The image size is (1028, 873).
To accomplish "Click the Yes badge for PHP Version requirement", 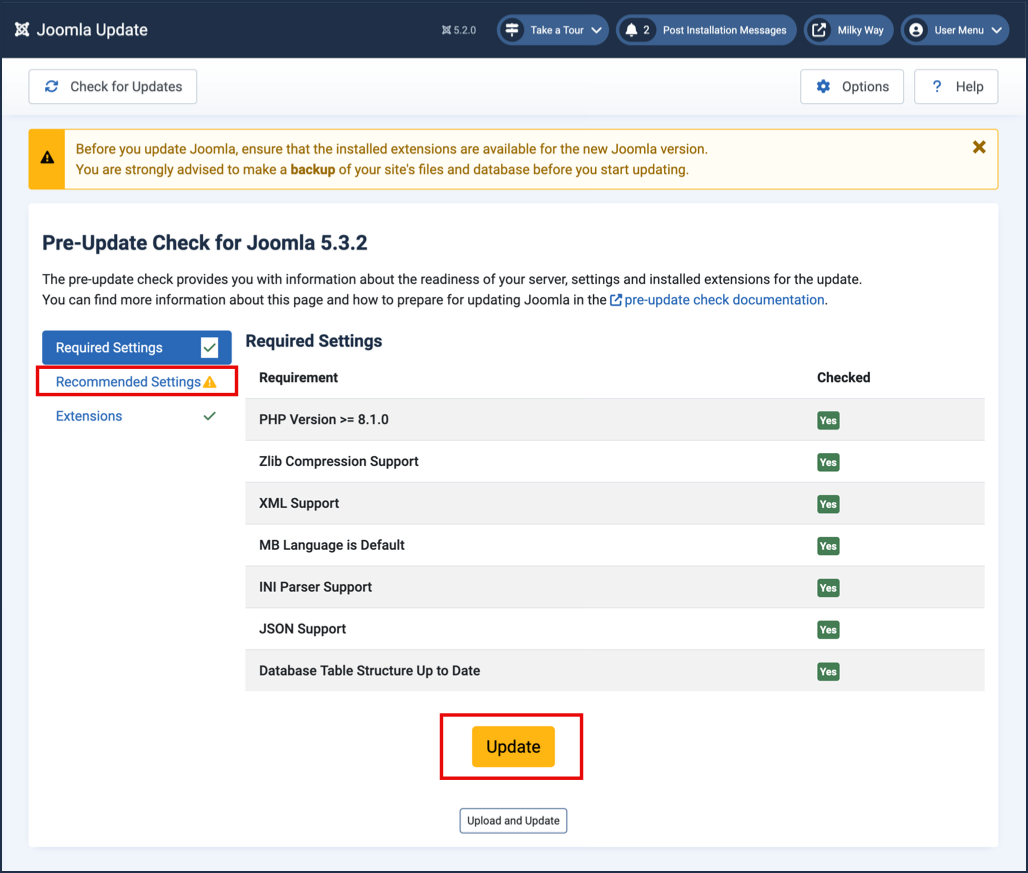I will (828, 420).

= = =

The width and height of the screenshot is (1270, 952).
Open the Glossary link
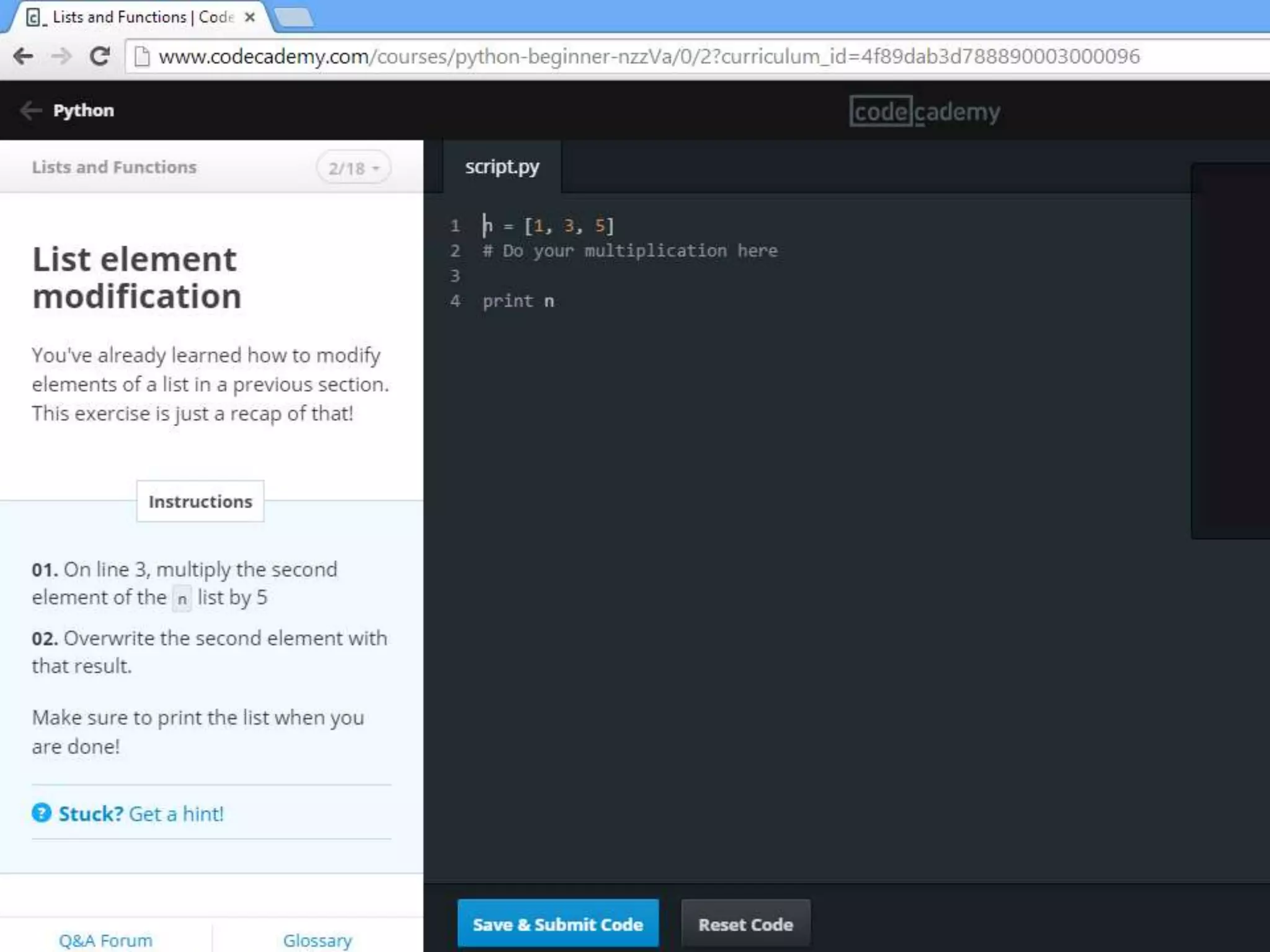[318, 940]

= = =

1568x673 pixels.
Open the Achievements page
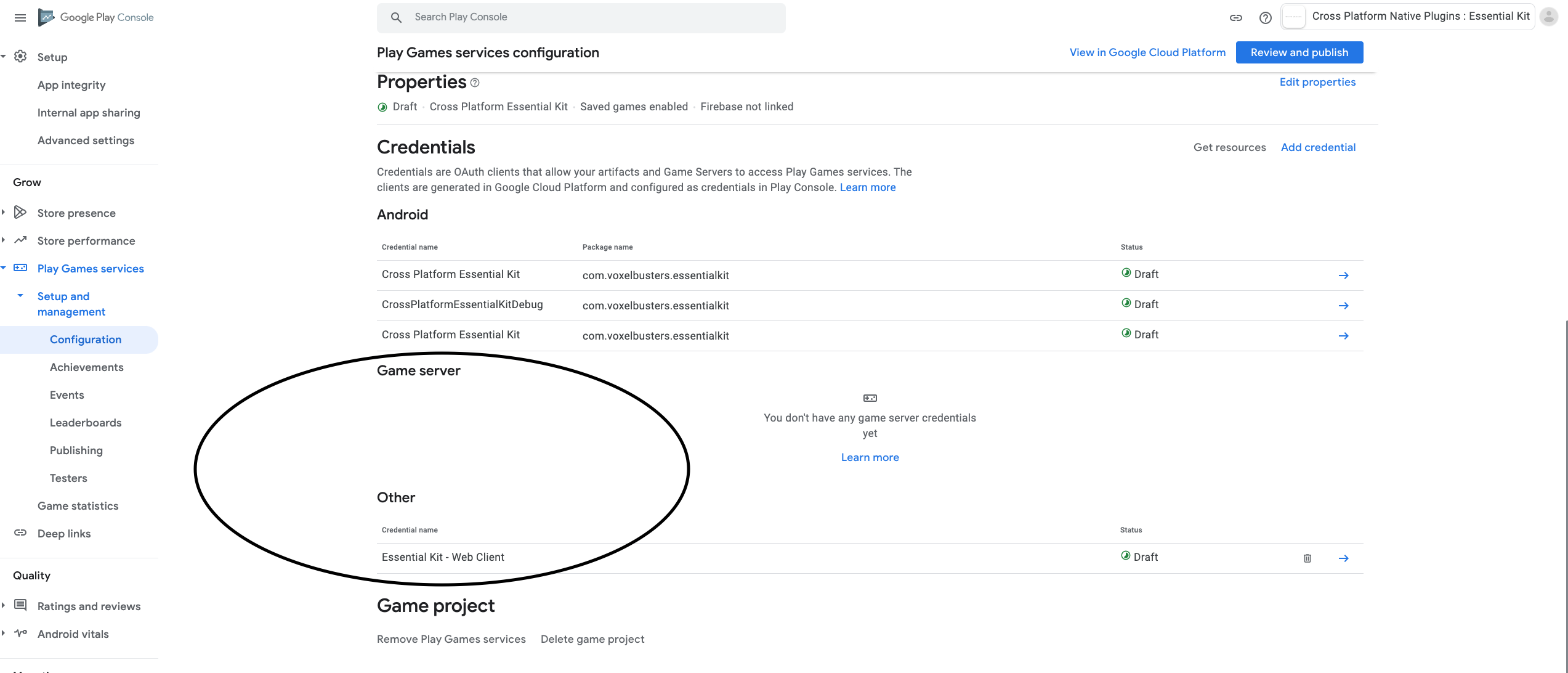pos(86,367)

= = =

Problem to work on:
List every line in the records that contains the string "Open", treating uppercase and lowercase as different.

Result for this exercise:
Open the Glossary link
Open the Achievements page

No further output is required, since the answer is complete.